Feeding Blue Dream Shrimp
Feeding Blue Dream shrimp at home will not be difficult. Often they have enough “pasture” food, such as algae and leftover flakes for fish. However, from time to time, the shrimp need additional feeding. In such cases, it is best to use quality dry food for shrimp (Tetra Crusta) or bottom fish (Tetra WaferMix). They are fully balanced, rich in selected proteins, and contain the algae Spirulina, which is essential for proper digestion and supporting the immune system. Since the diet is dominated by plant products, it is not recommended to feed the shrimp with high-protein live or frozen food, they can lead to gastrointestinal problems or become a source of contamination of the aquarium.

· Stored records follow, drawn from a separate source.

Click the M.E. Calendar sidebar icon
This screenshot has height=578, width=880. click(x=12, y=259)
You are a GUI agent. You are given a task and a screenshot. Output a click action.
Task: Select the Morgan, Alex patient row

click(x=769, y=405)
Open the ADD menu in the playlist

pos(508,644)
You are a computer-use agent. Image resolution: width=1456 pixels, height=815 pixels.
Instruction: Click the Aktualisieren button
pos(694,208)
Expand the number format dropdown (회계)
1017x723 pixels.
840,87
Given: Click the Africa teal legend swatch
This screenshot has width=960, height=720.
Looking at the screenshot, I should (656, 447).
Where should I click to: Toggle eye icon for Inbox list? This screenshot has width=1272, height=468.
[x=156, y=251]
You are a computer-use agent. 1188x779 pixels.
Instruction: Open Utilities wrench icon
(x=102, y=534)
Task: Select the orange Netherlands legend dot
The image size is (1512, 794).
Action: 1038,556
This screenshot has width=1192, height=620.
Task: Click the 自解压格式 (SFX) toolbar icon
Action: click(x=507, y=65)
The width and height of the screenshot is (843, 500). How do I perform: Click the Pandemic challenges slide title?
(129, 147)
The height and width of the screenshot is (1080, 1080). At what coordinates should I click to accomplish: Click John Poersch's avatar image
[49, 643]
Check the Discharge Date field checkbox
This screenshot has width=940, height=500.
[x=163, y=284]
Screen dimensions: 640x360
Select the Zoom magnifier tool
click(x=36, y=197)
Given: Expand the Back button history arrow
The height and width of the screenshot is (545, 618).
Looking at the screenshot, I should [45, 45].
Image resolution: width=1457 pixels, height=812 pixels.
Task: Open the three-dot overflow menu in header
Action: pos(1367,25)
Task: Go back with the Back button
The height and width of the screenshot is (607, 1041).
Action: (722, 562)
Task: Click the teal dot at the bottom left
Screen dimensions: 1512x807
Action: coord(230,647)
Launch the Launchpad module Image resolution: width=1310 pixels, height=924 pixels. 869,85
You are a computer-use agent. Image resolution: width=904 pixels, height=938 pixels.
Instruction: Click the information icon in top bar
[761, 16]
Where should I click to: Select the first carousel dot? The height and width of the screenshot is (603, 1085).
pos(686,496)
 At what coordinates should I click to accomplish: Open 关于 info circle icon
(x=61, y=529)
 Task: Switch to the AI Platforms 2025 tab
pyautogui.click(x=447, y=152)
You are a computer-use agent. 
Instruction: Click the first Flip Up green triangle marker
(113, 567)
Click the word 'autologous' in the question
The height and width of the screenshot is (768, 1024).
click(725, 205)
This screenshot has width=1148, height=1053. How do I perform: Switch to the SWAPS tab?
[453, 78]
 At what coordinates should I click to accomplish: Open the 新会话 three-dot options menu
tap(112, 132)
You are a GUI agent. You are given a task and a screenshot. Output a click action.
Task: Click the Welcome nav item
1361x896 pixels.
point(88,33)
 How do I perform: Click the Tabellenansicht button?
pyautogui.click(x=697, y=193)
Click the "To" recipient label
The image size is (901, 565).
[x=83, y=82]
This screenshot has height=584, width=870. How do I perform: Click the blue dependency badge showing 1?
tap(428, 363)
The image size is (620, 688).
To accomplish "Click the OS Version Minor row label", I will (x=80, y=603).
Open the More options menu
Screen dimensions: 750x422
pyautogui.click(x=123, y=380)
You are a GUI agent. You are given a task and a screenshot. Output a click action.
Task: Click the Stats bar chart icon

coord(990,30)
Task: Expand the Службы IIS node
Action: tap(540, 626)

You need to feed Blue Dream shrimp once a day. The supplied amount of feed should be completely consumed within a few hours.
Reproduction and breeding
The breeding process for Blue Dream shrimp is not at all complicated. Like many other neocaridins, they reproduce easily on their own, without creating any special conditions. Distinguishing the female from the male is also not difficult. Males are smaller, less bright, there is no saddle on the abdominal legs, in which females hatch eggs.
The female ready for breeding begins to release special chemicals into the water – pheromones, which attracts males. After courtship-dancing, the male leaves the sperm bag near the genital opening. Further, the emerging eggs are fertilized, and subsequently, all the care falls on the mother: she carries the caviar on her abdominal legs, takes care of it, cleans it of dirt, removes dead eggs, creates a stream of water to provide oxygen. The fecundity of a female can be 20-30 eggs.